Block value doubles every level. In level i, block is equal to 2^i

So total operations are n*(2^i) in each level i

sum 2^i for i = 0 to log(n) is equal to n

Finally total operations are nn = O(nn)

1 Like

@admin @errichto Just a suggestion. But please do keep in mind that a lot of beginners would be reading up this editorial. The concept, may be abstruse for them to understand for them in the first place. And you having a implementation of the N^2 implementation with no comments on what the hell is happening can result in beginners taking 2 hours to comprehend what they could have otherwise comprehended on 40 mins. I am pretty sure you didn’t have to come up with that code in the middle of the competition. So, you had enough time to add in a few comments and that could help a lot. You say swap(I,j). Are you swapping the indexes, or the values in the vector, why are you swapping it? What does the variable rep mean? Repetition? Repetition for what? Ofcourse you could always say that it is obvious what those variables mean (but that would only be the case if you are keeping in mind the esoteric set of people who have already spent hours learning up such algorithms and are proficient with algorithms like these. And I don’t think they would be needing the editorials as much as beginners do). In general, Codechef admin, make it a point to have well commented code in editorials. This will really help the beginners. The tester or author code is as though they fed the code through some code obfuscating tool like Proguard for Android. I mean, isn’t it common sense that you are writing this editorial to people who haven’t solved the problem and want to learn. Making it easier for them to do that with a few comments sprinkled isn’t going to take you guys years. I am sorry if I am being rude, but I do really get very pissed off when you people do such blatantly obvious things like this.
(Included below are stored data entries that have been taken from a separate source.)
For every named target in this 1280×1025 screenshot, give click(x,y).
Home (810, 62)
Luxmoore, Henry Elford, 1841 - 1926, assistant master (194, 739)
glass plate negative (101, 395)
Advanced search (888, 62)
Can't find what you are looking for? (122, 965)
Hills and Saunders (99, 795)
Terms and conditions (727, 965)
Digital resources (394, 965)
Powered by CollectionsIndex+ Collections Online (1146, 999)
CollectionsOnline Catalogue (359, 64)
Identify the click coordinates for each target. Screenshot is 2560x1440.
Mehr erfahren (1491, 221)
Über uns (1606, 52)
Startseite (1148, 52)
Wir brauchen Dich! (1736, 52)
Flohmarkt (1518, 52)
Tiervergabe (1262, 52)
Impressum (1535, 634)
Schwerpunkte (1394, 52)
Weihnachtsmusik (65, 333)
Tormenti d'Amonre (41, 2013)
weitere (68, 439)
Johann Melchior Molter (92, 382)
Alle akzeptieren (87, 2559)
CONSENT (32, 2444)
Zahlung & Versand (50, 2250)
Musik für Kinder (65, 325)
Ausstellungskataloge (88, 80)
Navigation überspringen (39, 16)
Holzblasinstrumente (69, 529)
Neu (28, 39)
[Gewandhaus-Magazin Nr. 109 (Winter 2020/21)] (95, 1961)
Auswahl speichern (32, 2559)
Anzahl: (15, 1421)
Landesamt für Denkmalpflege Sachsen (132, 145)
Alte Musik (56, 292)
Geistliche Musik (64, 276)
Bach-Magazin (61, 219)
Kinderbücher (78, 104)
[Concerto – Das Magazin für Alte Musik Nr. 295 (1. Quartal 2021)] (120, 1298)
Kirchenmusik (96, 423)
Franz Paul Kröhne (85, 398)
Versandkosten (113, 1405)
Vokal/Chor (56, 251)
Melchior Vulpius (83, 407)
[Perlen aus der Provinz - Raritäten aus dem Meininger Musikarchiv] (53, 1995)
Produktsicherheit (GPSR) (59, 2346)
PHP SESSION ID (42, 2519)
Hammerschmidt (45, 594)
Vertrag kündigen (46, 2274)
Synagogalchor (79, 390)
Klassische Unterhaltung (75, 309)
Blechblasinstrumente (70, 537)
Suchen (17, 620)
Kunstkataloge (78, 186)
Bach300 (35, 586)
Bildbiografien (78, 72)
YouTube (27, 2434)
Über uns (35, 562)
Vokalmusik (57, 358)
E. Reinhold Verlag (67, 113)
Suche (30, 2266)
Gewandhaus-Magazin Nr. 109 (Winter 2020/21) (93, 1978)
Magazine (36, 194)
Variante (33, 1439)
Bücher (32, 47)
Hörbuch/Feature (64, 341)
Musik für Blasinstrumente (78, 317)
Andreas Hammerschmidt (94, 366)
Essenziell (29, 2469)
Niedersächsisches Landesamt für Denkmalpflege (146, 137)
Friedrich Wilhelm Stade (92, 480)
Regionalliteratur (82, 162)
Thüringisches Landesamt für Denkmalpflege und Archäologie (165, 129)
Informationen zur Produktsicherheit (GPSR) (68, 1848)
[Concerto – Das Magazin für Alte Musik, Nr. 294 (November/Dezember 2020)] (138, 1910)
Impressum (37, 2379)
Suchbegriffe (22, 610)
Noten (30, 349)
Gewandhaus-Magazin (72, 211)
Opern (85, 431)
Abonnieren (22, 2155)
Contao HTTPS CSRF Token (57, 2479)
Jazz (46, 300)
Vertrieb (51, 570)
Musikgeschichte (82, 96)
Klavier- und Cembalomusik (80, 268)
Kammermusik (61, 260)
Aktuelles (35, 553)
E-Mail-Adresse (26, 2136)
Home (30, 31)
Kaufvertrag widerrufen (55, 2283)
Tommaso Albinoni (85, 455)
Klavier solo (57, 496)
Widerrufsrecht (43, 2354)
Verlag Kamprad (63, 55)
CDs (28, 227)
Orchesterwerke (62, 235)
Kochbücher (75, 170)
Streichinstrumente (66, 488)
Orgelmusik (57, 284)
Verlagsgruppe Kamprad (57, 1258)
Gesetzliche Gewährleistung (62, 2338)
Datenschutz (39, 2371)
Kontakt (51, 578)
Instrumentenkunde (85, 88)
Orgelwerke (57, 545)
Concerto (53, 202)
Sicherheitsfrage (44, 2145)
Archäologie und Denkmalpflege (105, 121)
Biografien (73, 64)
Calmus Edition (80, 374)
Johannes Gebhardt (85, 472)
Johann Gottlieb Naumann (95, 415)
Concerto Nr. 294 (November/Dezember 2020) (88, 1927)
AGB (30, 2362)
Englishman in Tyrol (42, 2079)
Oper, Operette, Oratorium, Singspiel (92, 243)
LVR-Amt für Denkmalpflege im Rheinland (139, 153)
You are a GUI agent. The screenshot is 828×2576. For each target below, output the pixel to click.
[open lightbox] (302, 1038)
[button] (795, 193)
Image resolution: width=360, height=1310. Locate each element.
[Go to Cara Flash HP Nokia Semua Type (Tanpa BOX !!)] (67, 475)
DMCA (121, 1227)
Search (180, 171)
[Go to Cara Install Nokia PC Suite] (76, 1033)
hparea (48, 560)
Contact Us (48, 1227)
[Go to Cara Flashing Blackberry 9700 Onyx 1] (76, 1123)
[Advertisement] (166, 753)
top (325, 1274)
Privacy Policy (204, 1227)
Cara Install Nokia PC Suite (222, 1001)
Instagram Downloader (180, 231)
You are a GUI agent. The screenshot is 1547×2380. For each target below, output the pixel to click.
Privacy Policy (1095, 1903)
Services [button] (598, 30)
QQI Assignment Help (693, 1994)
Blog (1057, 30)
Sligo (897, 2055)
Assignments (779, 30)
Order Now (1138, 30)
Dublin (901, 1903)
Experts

Whatever you are trying to say in the FAST SOLUTION is extremely ambiguous. You haven’t even explained what data structure you are using and if you are using a segment tree or not, or what is the main trick you use in merging. And your Problem setter’s code is so obfuscated. How is anyone supposed to understand anything looking at that code. We are humans not compilers. Can’t you just write proper human readable code with comments and meaningful variable names? How did Codechef even admit this as editorial material?